#### [Textauszug]
Medienhäuser müssen aber auch, was ihr Arbeitsumfeld betrifft, als Vorbild vorangehen. Wo können Ressourcen gespart werden? Wie grün sind die Medienhäuser selbst in ihrem Arbeitsalltag?

Was bedeutet „gestalten“ für Sie?

  • Mit offenen Augen durch die Welt gehen – das ist auch meine Kernaufgabe als Journalistin. Aber die Neugier und die Weltoffenheit machen mich auch als Mensch aus. Das hat wohl viel mit meiner Herkunft zu tun. Meine Mutter ist gebürtige Ungarin, ich habe als Kind viel Zeit hinter dem Eisernen Vorhang verbracht und schon früh gelernt, dass es unterschiedliche Lebensrealitäten gibt.
  • Hinschauen und Dinge erkennen, die nicht gut laufen, die Veränderungen brauchen – das kann in ganz unterschiedlichen Bereichen sein.

#### [Verfügbare Daten]
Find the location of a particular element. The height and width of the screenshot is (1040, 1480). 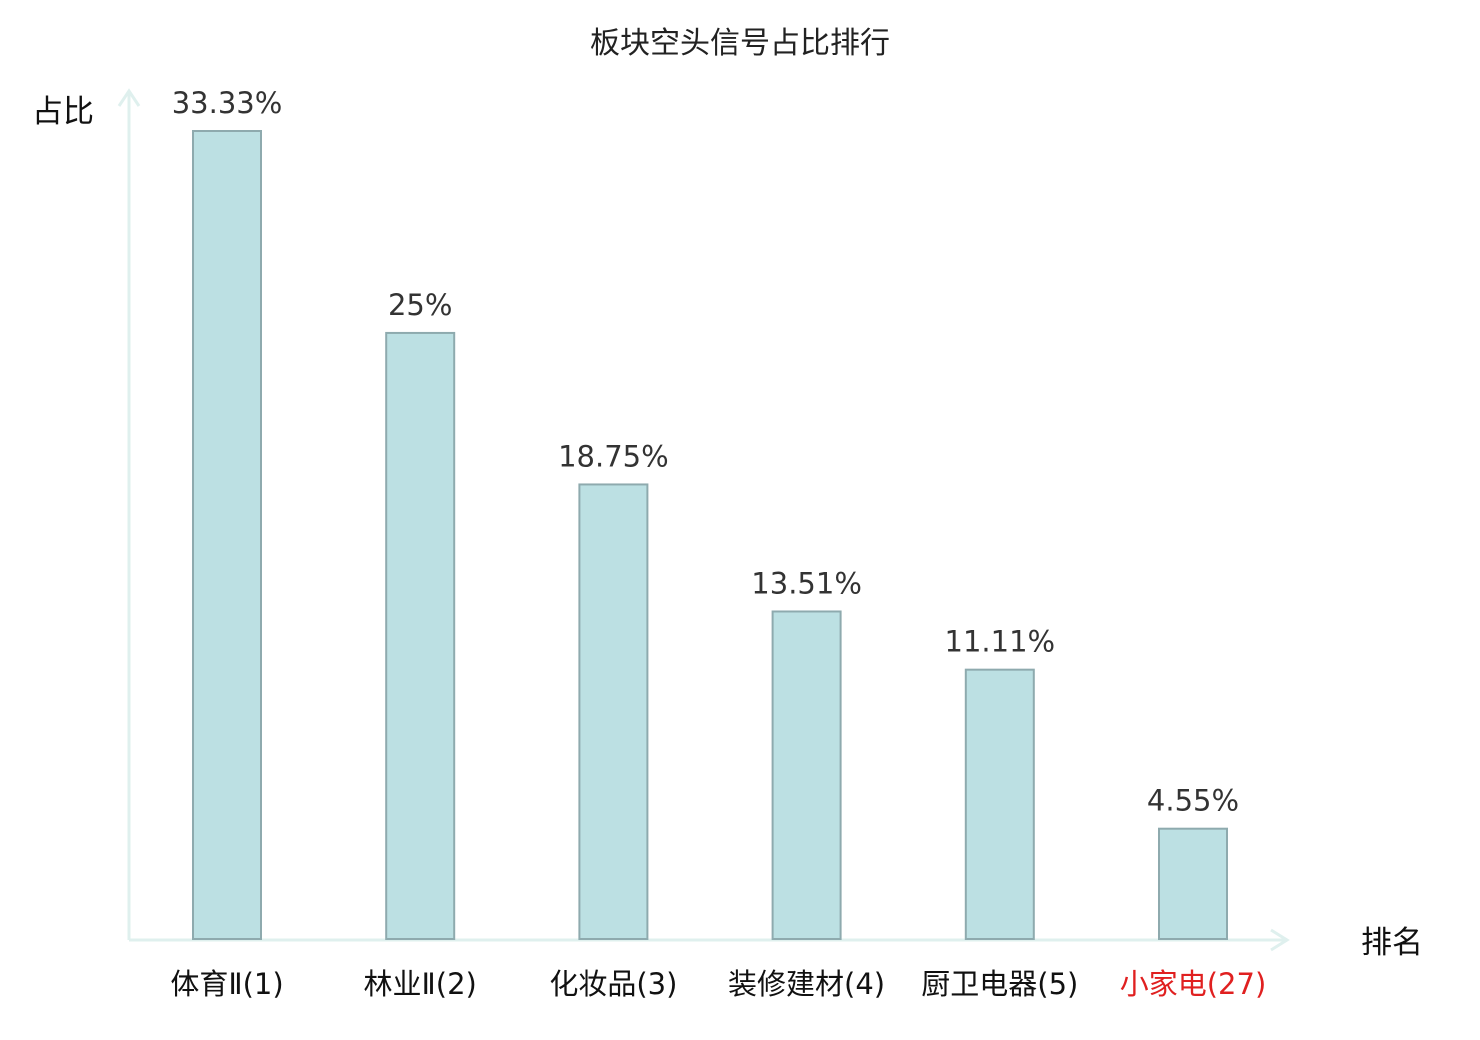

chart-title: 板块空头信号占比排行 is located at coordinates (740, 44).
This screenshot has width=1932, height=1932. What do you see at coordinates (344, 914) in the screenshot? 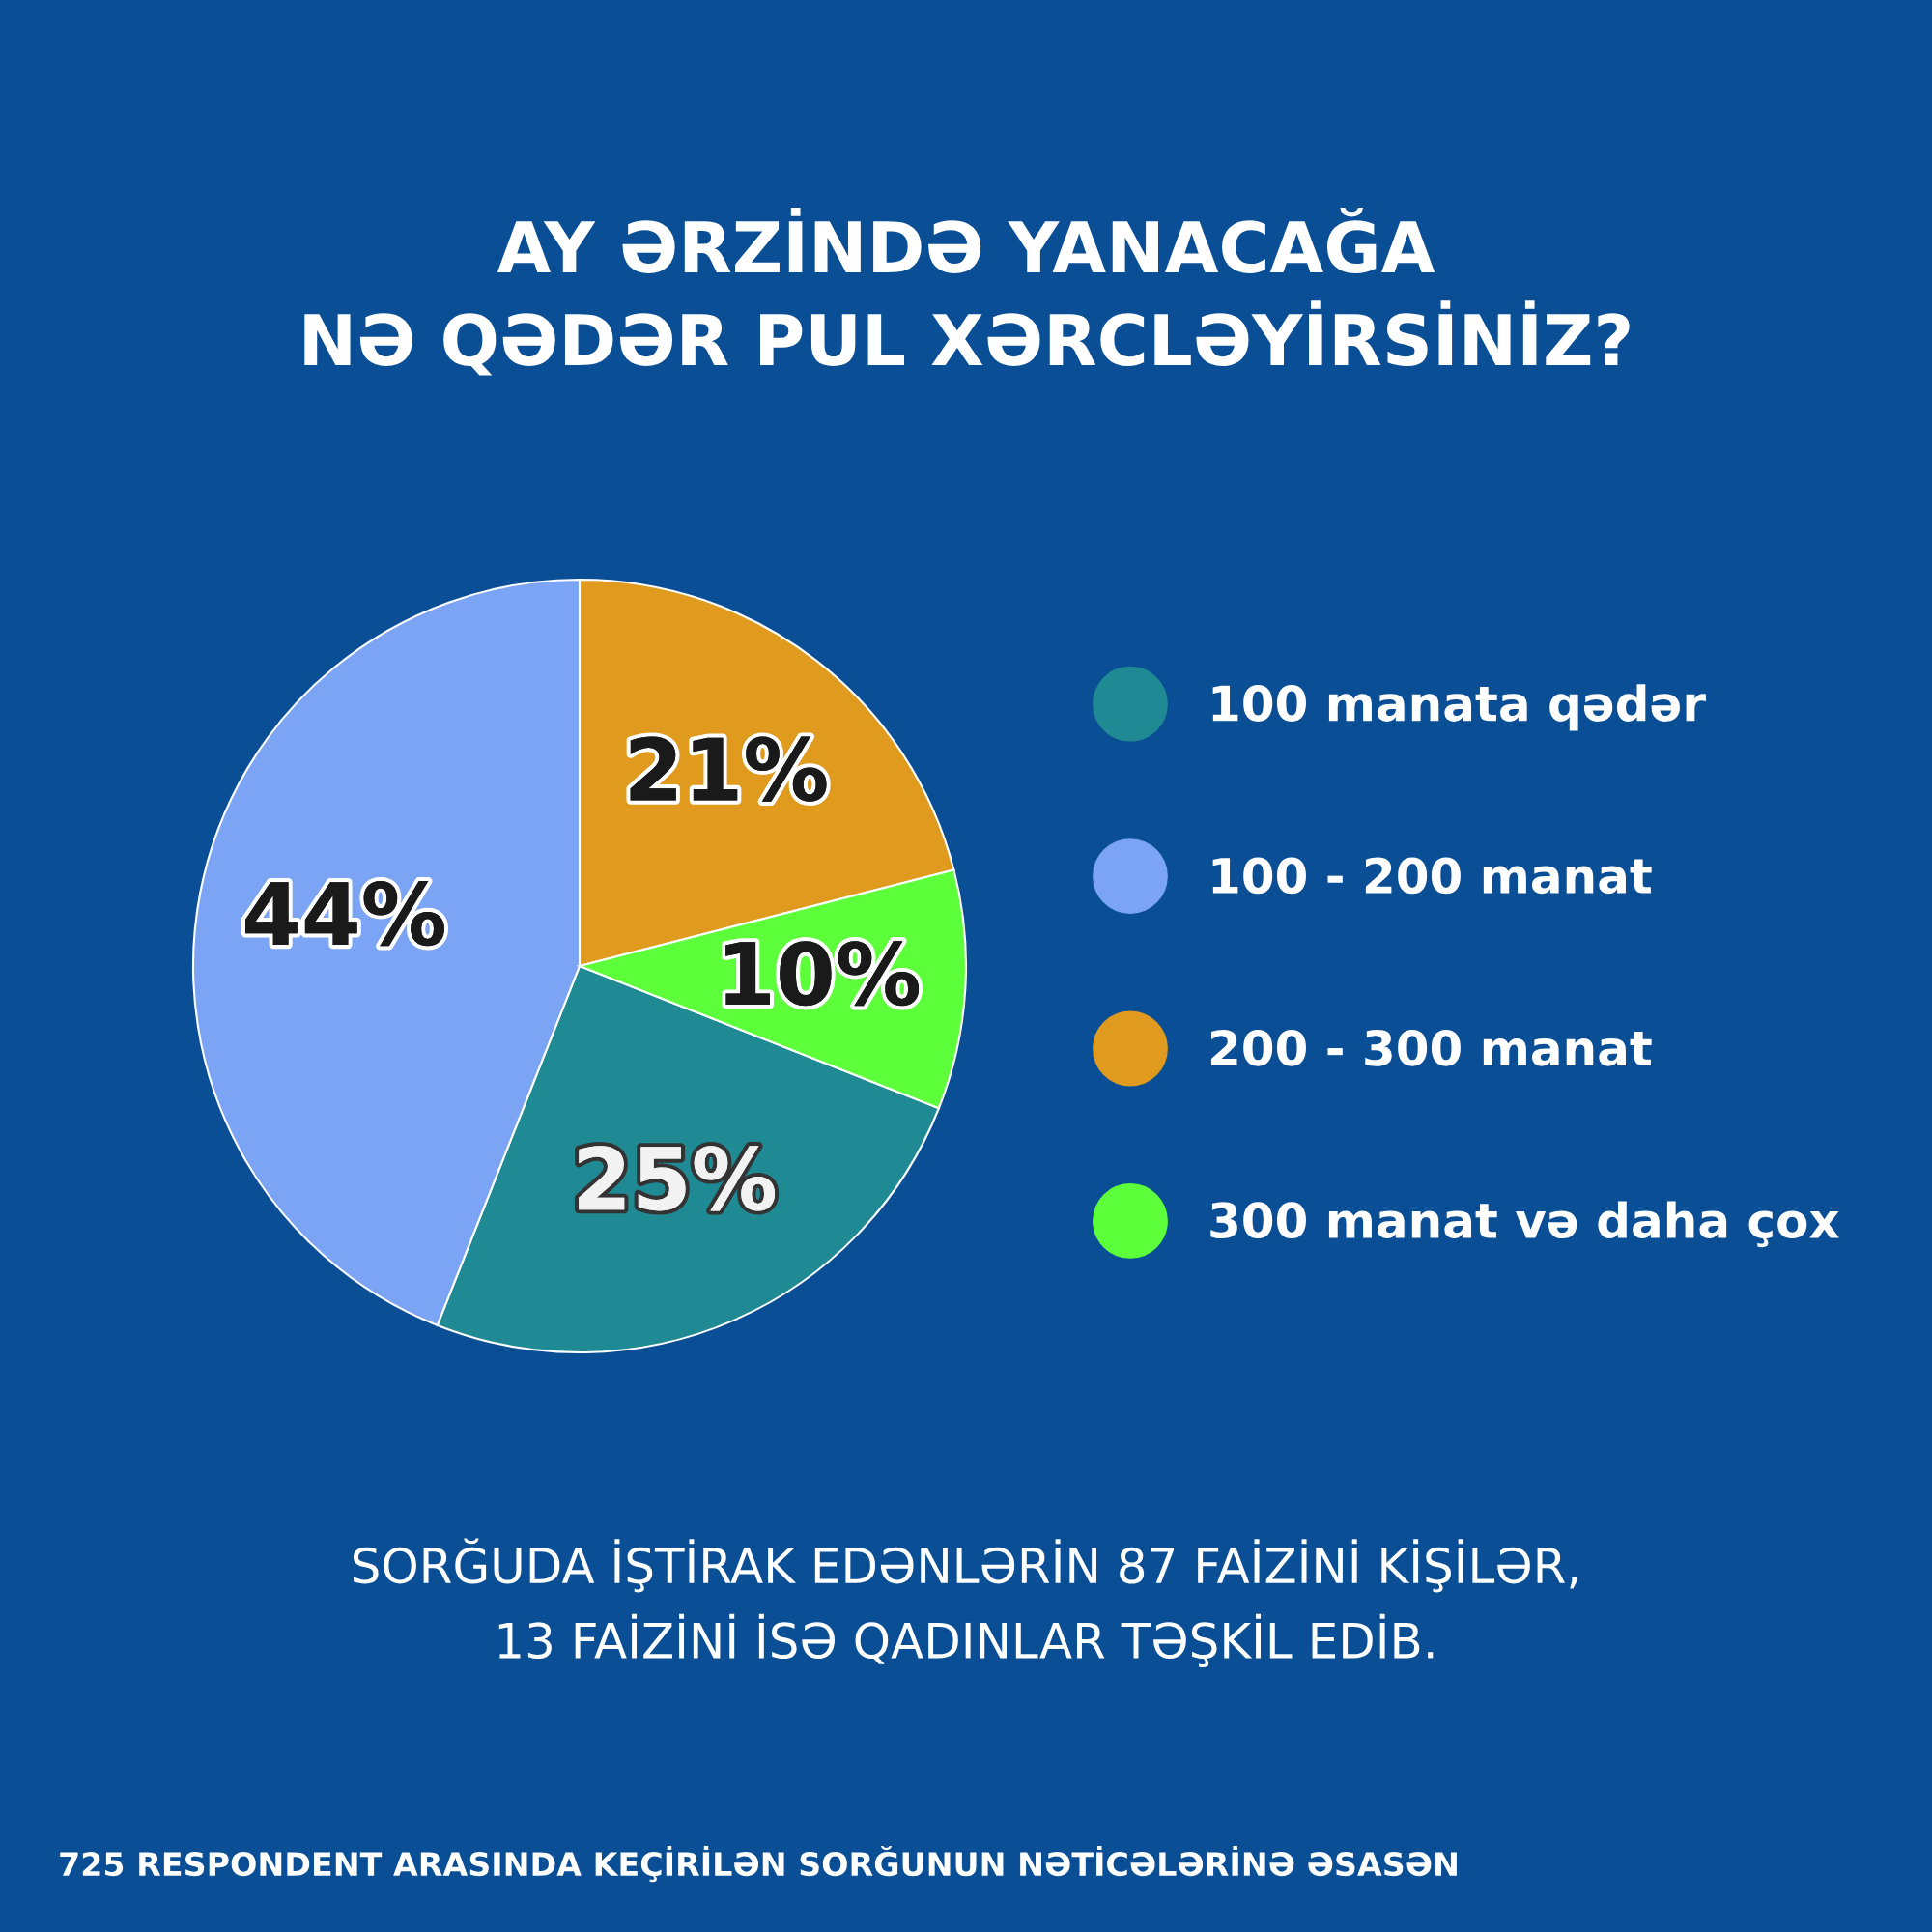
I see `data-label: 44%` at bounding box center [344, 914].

#### [Worum es geht]
Schreiben Sie den Textauszug von „Medienhäuser müssen aber“ bis einschließlich „unterschiedliche Lebensrealitäten gibt.“ neu, wobei „Medienhäuser“ jeweils durch „Verlage“ ersetzt wird.

#### [Antwort]
Verlage müssen aber auch, was ihr Arbeitsumfeld betrifft, als Vorbild vorangehen. Wo können Ressourcen gespart werden? Wie grün sind die Verlage selbst in ihrem Arbeitsalltag?

Was bedeutet „gestalten“ für Sie?

  • Mit offenen Augen durch die Welt gehen – das ist auch meine Kernaufgabe als Journalistin. Aber die Neugier und die Weltoffenheit machen mich auch als Mensch aus. Das hat wohl viel mit meiner Herkunft zu tun. Meine Mutter ist gebürtige Ungarin, ich habe als Kind viel Zeit hinter dem Eisernen Vorhang verbracht und schon früh gelernt, dass es unterschiedliche Lebensrealitäten gibt.